[BEGIN]

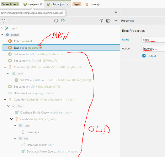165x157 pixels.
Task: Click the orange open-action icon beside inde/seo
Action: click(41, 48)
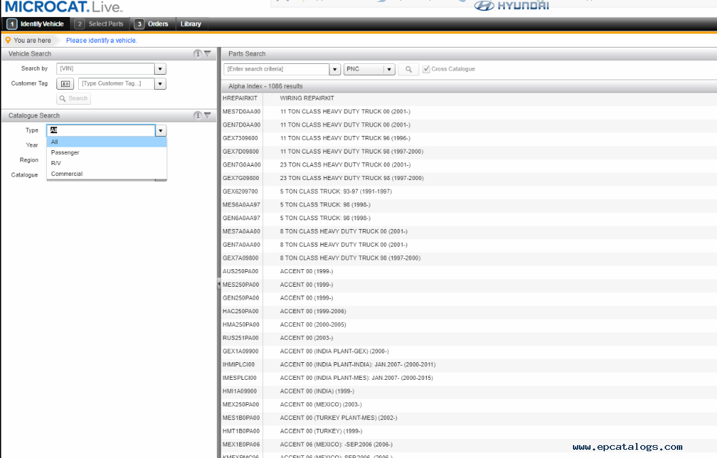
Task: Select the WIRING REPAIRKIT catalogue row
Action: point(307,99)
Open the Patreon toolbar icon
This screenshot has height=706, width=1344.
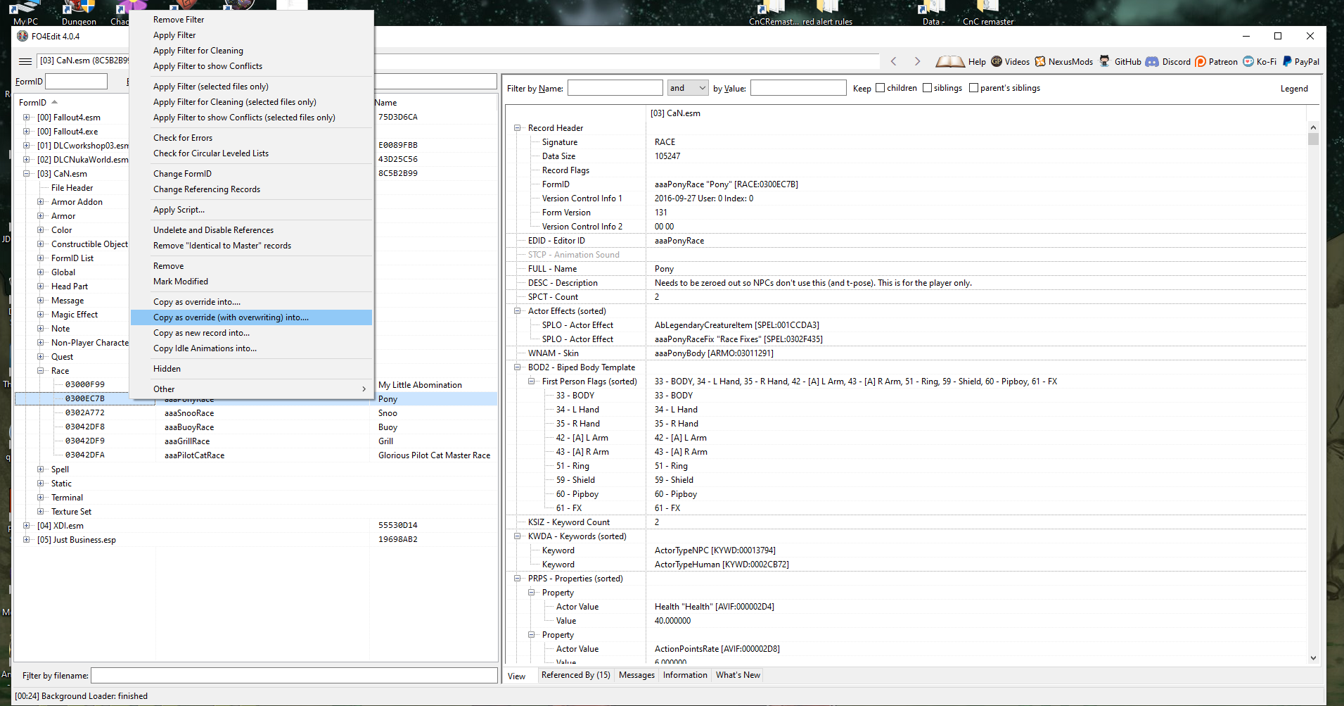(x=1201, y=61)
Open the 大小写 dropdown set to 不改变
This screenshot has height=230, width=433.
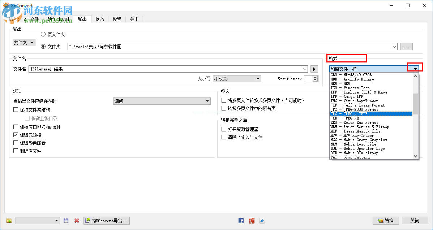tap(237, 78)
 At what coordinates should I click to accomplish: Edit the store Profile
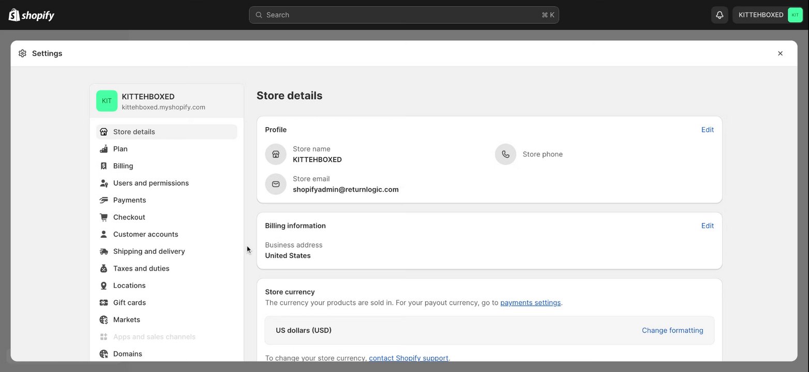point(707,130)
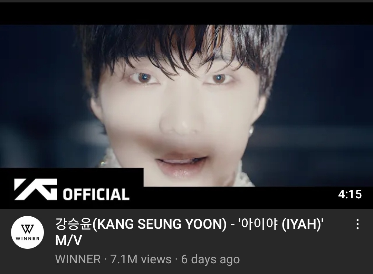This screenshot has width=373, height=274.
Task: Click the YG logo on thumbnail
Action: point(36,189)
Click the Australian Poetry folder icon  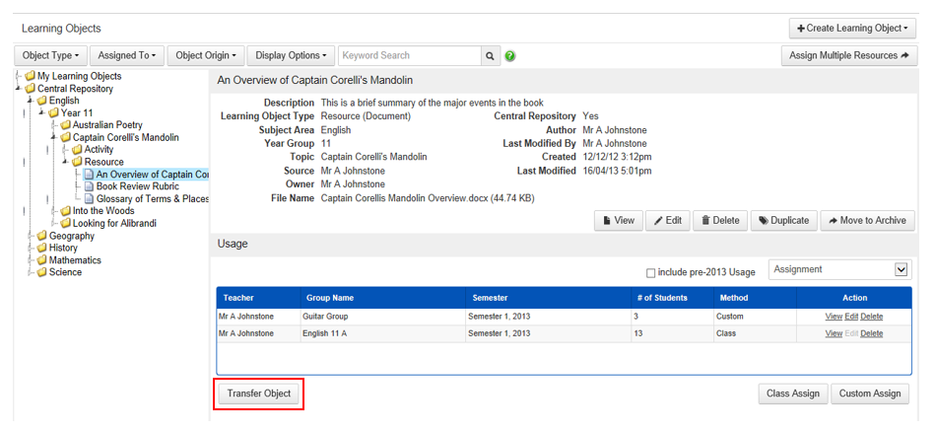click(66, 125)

[END]
[BEGIN]

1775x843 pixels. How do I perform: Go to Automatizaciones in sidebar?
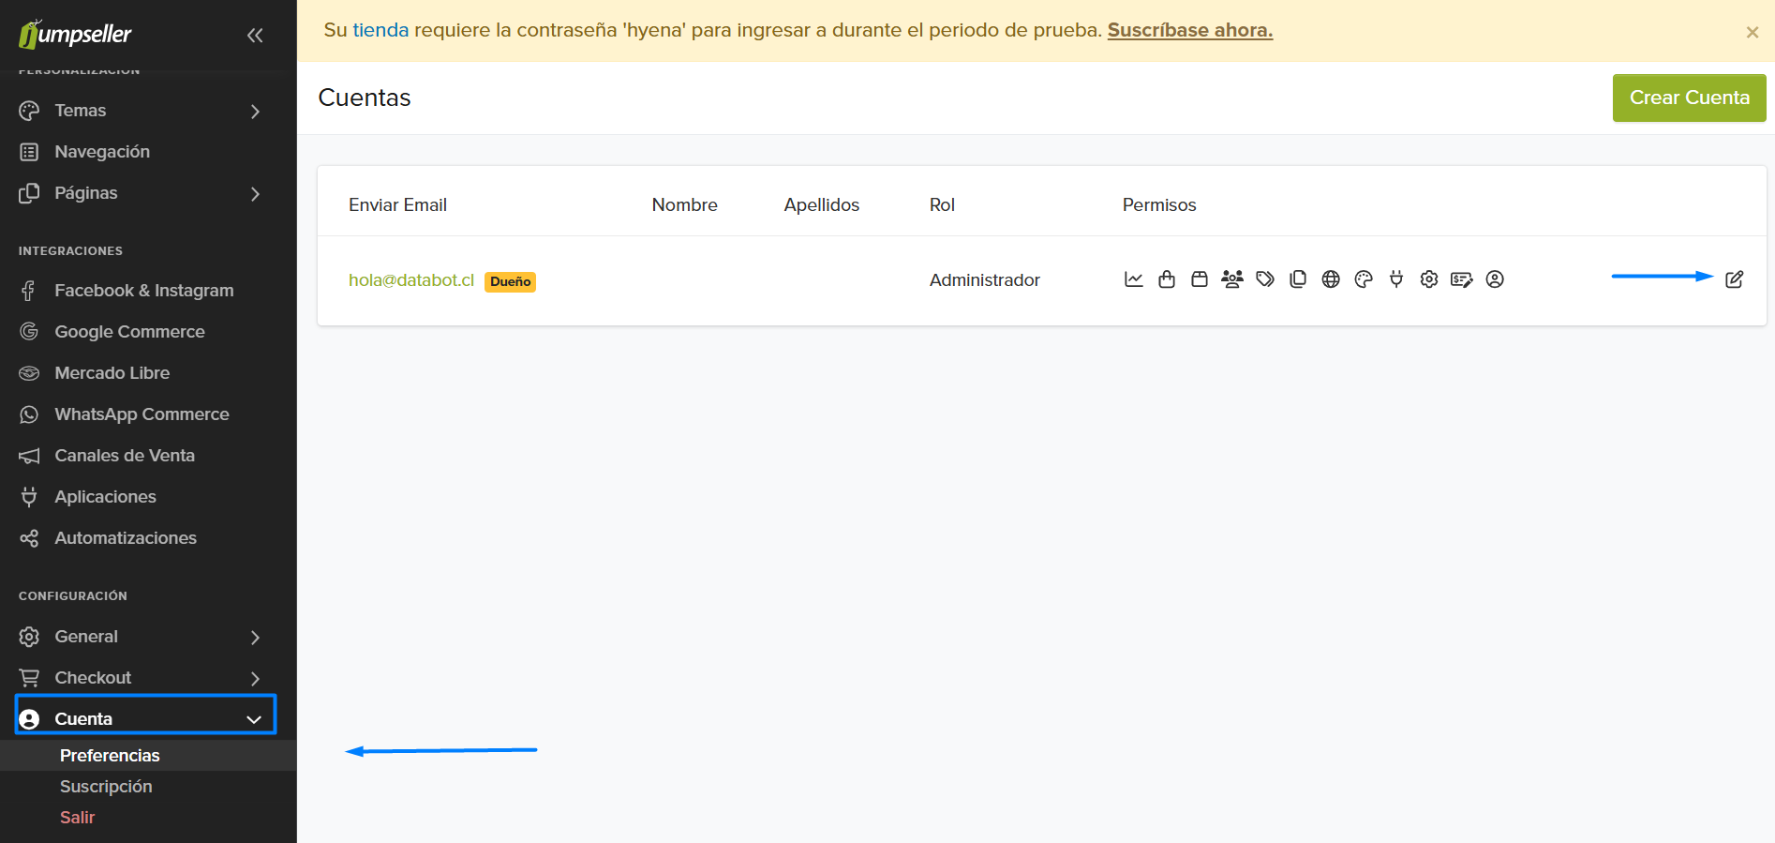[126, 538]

[END]
[BEGIN]

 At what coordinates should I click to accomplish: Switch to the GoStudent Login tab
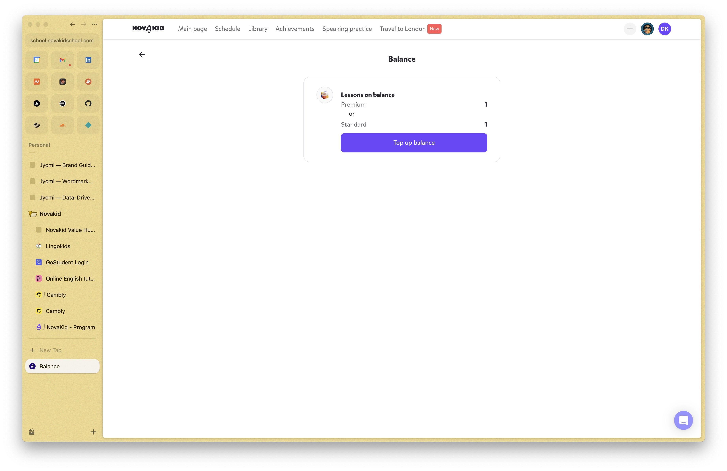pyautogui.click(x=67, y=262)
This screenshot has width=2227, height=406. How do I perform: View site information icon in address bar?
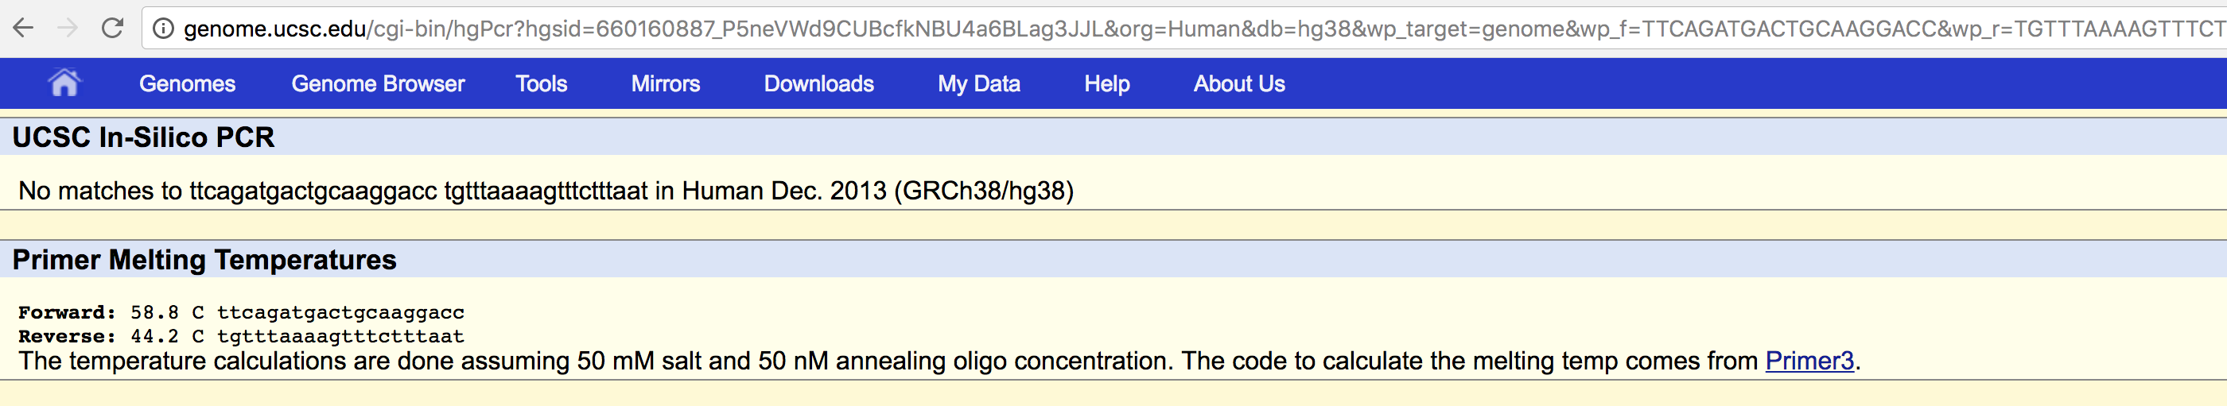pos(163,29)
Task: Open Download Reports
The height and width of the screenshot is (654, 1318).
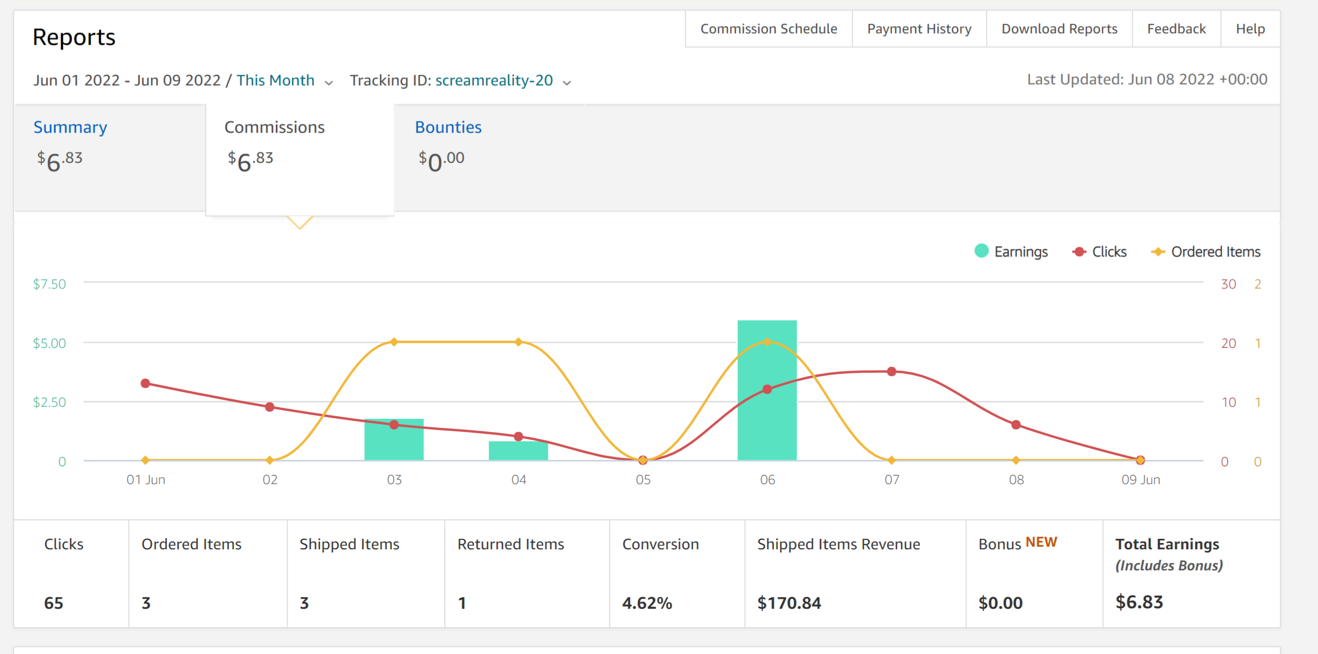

[END]

DIRECTIONS FOR THIS TASK: Write out each line of the material above that contains the string "coordinates". Treat uppercase and lowercase as different.

RESPONSE TO THIS EXERCISE:
 At what coordinates should I click to accomplish: Edit the store Profile
 At what coordinates should I click to accomplish: Switch to the GoStudent Login tab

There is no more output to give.